Water Wise

by Vaidehi Campbell '00

Vaidehi Campbell

What began as an internship while I was a student at Scripps turned into a full-time job.

I recently celebrated my 10th year as the Water Conservation Education and Geographic Information System (GIS) coordinator at Soquel Creek Water District in Santa Cruz County.

As an intern, I linked and recorded flow and pressure data and mapped the area’s fire hydrants. Now, I split my time between maintaining and developing the GIS and promoting water conservation. I make many presentations to school groups and the public about the water system, our community’s groundwater supplies, and how to be water-wise.

It’s an ever-present challenge to find the best approach to promote and present water conservation incentives, and to change water customers’ habits in the interest of protecting the groundwater aquifers from seawater intrusion. The local aquifers from which the Soquel Creek Water District draws from have been over drafted for many years, and chlorides have increased over time in the coastal monitoring wells.

My coworkers and I continuously develop ways to incentivize water conservation through rebate programs that encourage fixture, toilet, and washer upgrades. We also provide education for consumers by introducing alternative landscaping practices, such as incorporating drought-tolerant plants in gardens. This was another dry year in California, so voluntary water conservation measures are being promoted throughout the summer and policy enforcement has begun.

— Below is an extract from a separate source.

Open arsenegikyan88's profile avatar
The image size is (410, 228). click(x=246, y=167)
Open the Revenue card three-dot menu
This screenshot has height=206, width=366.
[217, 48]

My interest in water conservation, education, and mapping began in high school when California was in a serious drought and water restrictions were imposed by the City of Santa Cruz, as well as statewide. We changed our habits, and environmental education and stewardship was reinforced in several of my classes.

At Scripps, the classes I took and personal experiences I gained directly helped prepare me for the work I do today. My awareness of people’s water-use habits was certainly broadened when I moved into the residence hall; there’s no other place like a woman’s dorm, where you can nonchalantly observe how long students take in the shower, or how many students leave the faucet on while brushing their teeth. One of the reasons I joined hall council as the environmental representative was the opportunity to bring some water-use awareness and a conservation ethic to the hall.

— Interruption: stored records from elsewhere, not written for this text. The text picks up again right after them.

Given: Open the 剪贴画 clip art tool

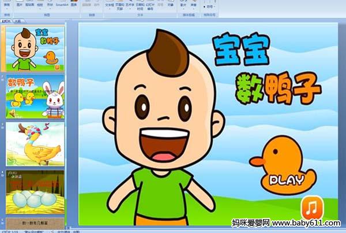Looking at the screenshot, I should pos(30,5).
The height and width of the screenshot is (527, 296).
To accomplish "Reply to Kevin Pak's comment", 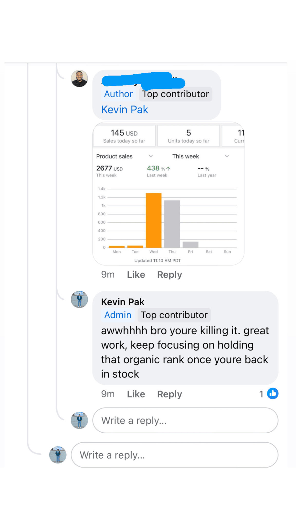I will [169, 394].
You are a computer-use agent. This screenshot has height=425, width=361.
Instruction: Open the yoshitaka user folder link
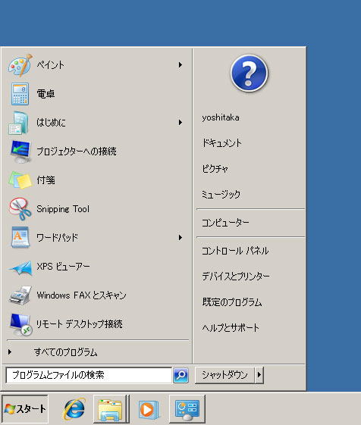click(x=221, y=118)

After taking several classes in the Joint Science Department (now W.M. Keck Science Department) and Pitzer College, I honed in on the water resource management track. Through my environmental studies degree, I learned about the complex water systems of California and the world, the effects of overdraft on aquifers, and over use of rivers and reservoirs. The question of how land and its resources are managed brought me to the study of GIS mapping, watershed protection, and policy creation.

Courses I took with Dr. Emil Morhardt in GIS provided me with the conceptual basis to further study the question of boundaries and water management. Another course on water resources provided me the opportunity to work on a research project at a local water district where I was invited to attend a Project Water Education for Teachers (WET) workshop. Last February, I facilitated my 12th annual Project WET workshop for local teachers.

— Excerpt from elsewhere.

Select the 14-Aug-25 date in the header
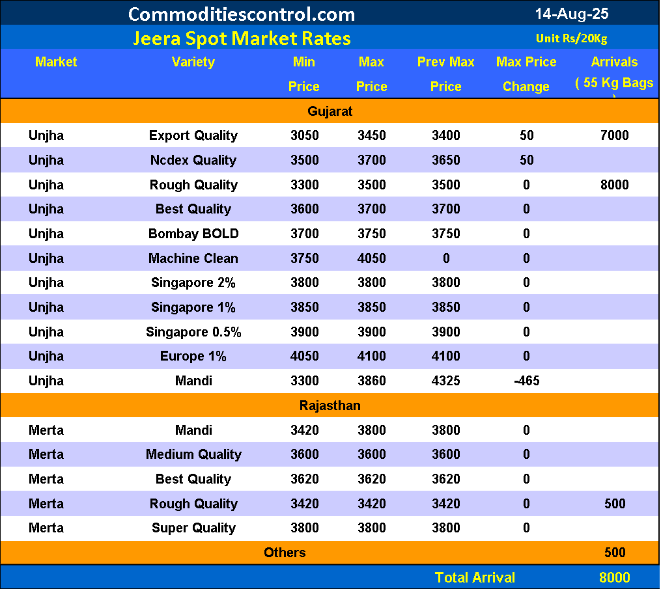Screen dimensions: 661x589 tap(571, 13)
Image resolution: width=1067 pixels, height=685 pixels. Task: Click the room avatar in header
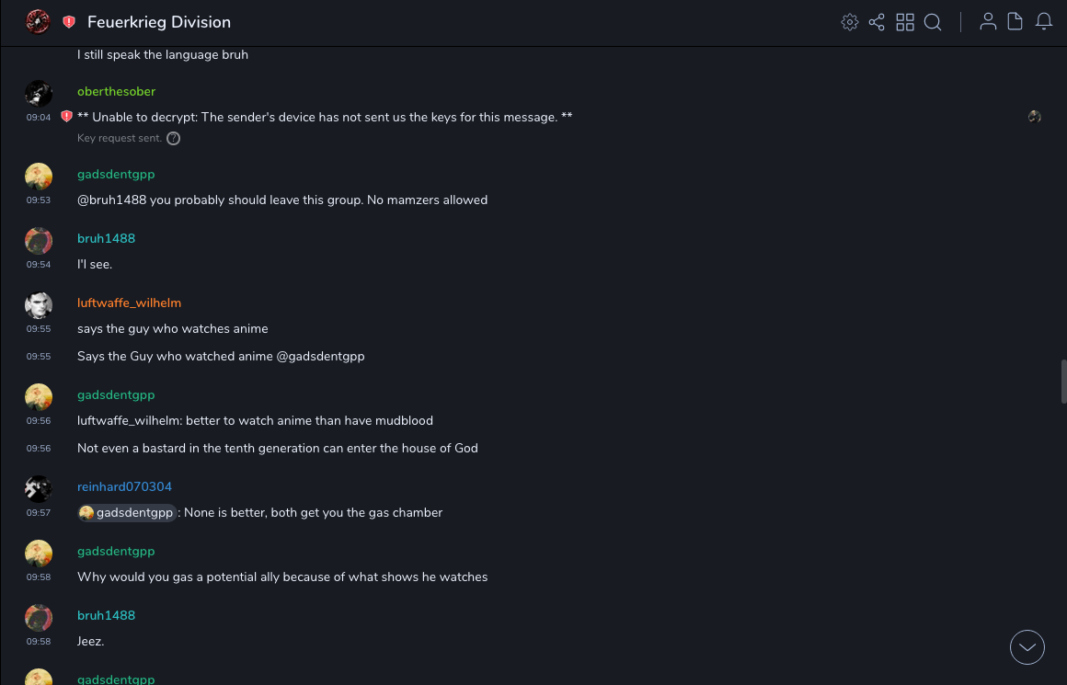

After my water district internship, I was fortunate enough to study ecology and conservation in Madagascar during a semester abroad my senior year. What a water wakeup call that was! If running water was available, there was rarely hot water. Long showers were not the norm. I researched watershed protection, the local water system, and the complications of providing running water to people in rural communities with little to no money.

I encourage current Scripps students in environmental studies to take advantage of the GIS resources in the area, and to take at least one GIS class. This is a growing industry that will lead to many great opportunities. Study abroad exposes you to another country’s environment and way of life. And internships can lead to jobs—my career is proof of that.